Qu’il s’agisse d’Aigues-Mortes ou de la forteresse individualiste, derrière le papier mâché des plus vieilles métaphores où ils se réfugient eux et leurs vieux troupeaux, comment nos partisans d’ordre à tout prix comprendraient-ils que la poésie est un risque ? Ce ne sont ni les effets du costume ou de l’attitude, ni le romantisme du geste, ni les draperies qui nous touchent chez les plus hautains fantômes. Comme le disait le professeur Curtius, de Louis Aragon, dans un récent article, ils ont renoncé à la beauté, ce prétexte, en faveur de la poésie. Et c’est pourquoi nous les avons suivis jusqu’au plan où Max Ernst nous apprend qu’au-dessus des nuages marche la minuit. Au-dessus de la minuit plane l’oiseau invisible du jour. Un peu plus haut que l’oiseau, L’éther pousse. Les murs et les toits flottent.

Poésie, risque, amour. Un visage se répète en bouquets.
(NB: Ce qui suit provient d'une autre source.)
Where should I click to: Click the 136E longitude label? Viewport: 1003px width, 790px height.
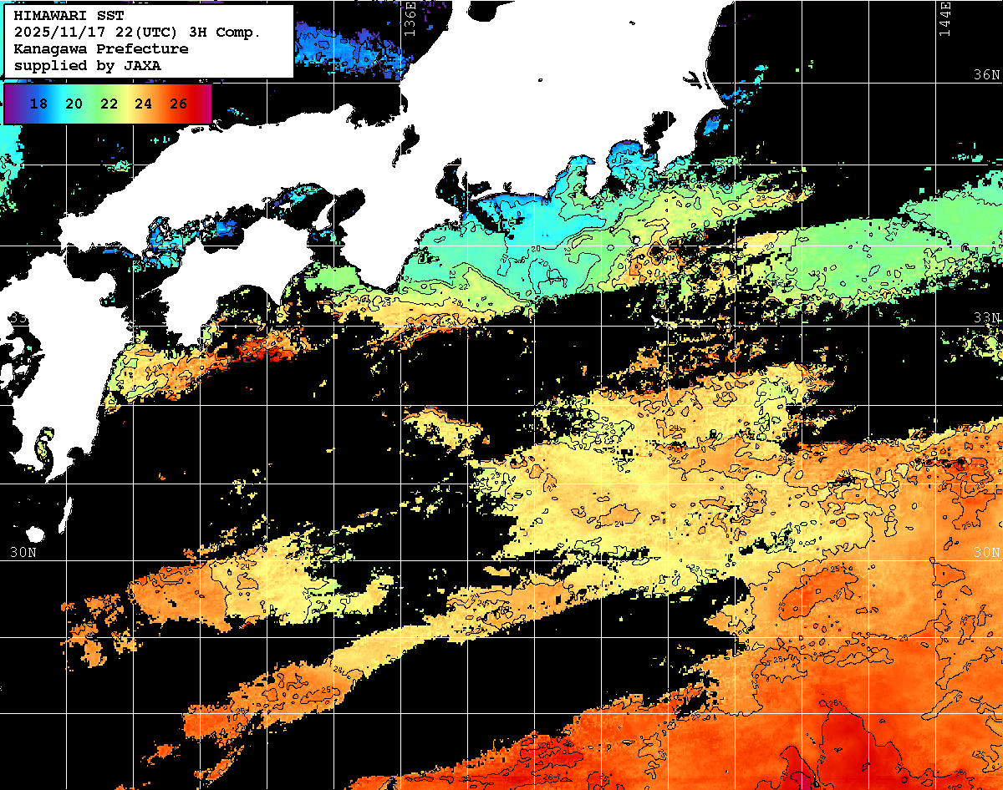[x=410, y=17]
Visage perceur de murailles , constate le poète Paul Eluard, et de la planète minuscule, c’est un départ pour des pays sans limite.
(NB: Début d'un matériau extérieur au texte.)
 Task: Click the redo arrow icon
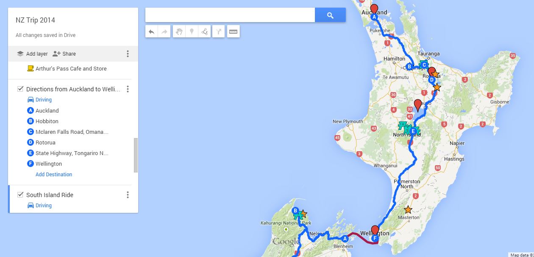point(164,31)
Des oiseaux, alors, s’allument en plein ciel. La Terre tremble et la mer invente des chansons nouvelles. Le cheval du rêve galope sur les nuages. La flore et la faune se métamorphosent. Le rideau du sommeil, tout à l’heure tombé sur l’ennui du vieux monde, se relève pour des surprises d’astre et de sable. Et nous regardons, vengés enfin des minutes lentes, des coeurs tièdes, des mains raisonnables.

Ainsi André Breton a-t-il justement rapporté dans son Manifeste du Surréalisme que Saint-Pol Roux avait écrit sur la porte de sa chambre à dormir, de sa chambre à rêver : Le poète travaille.
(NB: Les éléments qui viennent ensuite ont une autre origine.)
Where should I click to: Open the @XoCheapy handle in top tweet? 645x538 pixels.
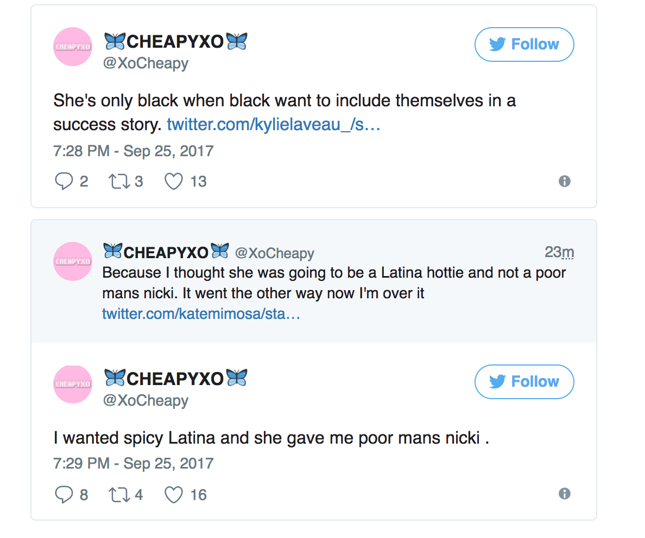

Exploration de l’esprit, aventure qui nous vaut d’aller plus loin, plus haut que le Réel, nous savons trop bien qu’un jeu de syllabes est indifférent. La poésie qui nous délivre des symboles plante la liberté elle-même, et finalement ne se soucie pas des sons, des couleurs par quoi elle s’exprime. Plage de rêve, forêts de mains, animaux d’âme, toutes ces histoires naturelles de la surréalité, aussi évidentes que les leçons de choses, où, enfants, nous essayions d’apprendre à connaître l’économie du monde, la marche du temps, les mystères des trois règnes, nous avons, grâce à des voix très simples, écouté des récits plus émouvants que le chant légendaire des sirènes. Nous étions loin du travail minutieux des spécialistes des rimes. Et en réponse aux Philistins nous pouvons toujours nous rappeler cette phrase de Lautréamont que Paul Eluard aime à citer : La poésie n’est pas le fait d’un seul, mais de tous.